Indications for operative treatment. Large defects, post-operative or traumatic.

Small defects situated over exposed portions of the skull or over the more important regional areas.

Both large and small defects associated with chronic headache, insanity, Jacksonian epilepsy, &c.

Certain congenital defects in the vault.

Small defects, unless situated in exposed regions or associated with symptoms, seldom demand protection.

Methods.

(a) The formation of bone-flaps, derived from neighbouring parts of the skull, from some other bone of the patient, or from the bones of a freshly-killed animal.

(b) The interposition of plates of some foreign material between the scalp and the bone, or the insertion thereof into the osseous deficiency.

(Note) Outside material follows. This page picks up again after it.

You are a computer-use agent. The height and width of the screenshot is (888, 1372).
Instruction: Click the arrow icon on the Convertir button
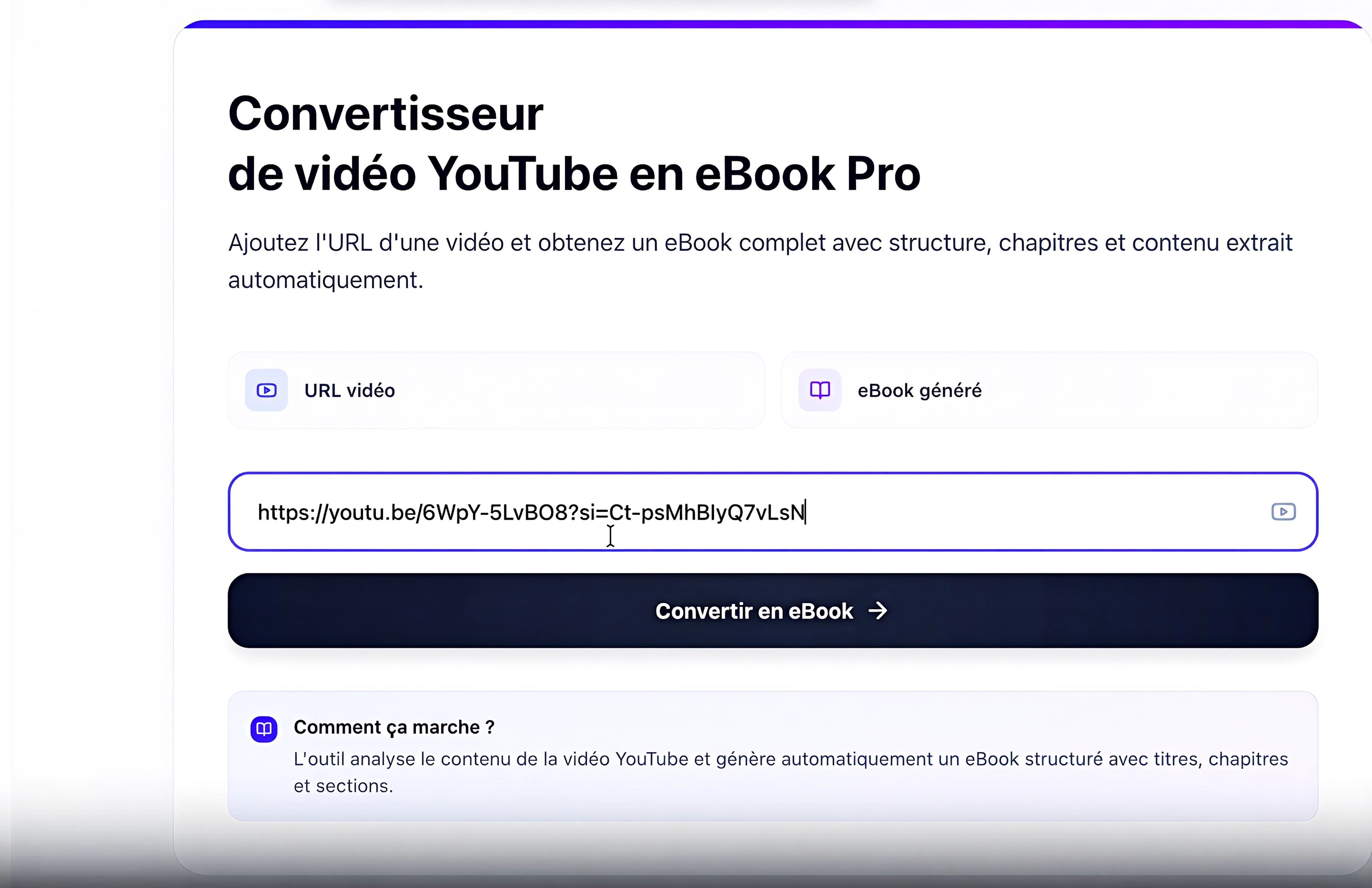click(878, 611)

(a) Bone-flaps. The osteoplastic method of König and Müller. Two flaps are framed in the manner described below, and the two interchanged in position. A ⋂-shaped flap, comprising the whole thickness of the scalp, is turned down so as to expose the region of the deficiency, the margins of the incision lying about 12 inch outside the margin of the gap. The flap is dissected from underlying structures to which it may be adherent, care being taken to avoid injury to the blood-vessels entering at the base of the flap.

A second flap is framed from the scalp immediately to one side of the first flap. This second flap corresponds in size and shape to the one already framed, but differs in that its base points in the opposite direction. It is also peculiar in that it consists of the whole thickness of the scalp plus the external table of the skull. The scalpel is carried down to the bone, and the margins of the incision retracted in such a manner as to allow of the application of the hammer and chisel. The external table is cut through along the line of the scalp incision and split away from the rest of the bone. The two flaps are now interchanged in position and sewn down with a few salmon-gut sutures.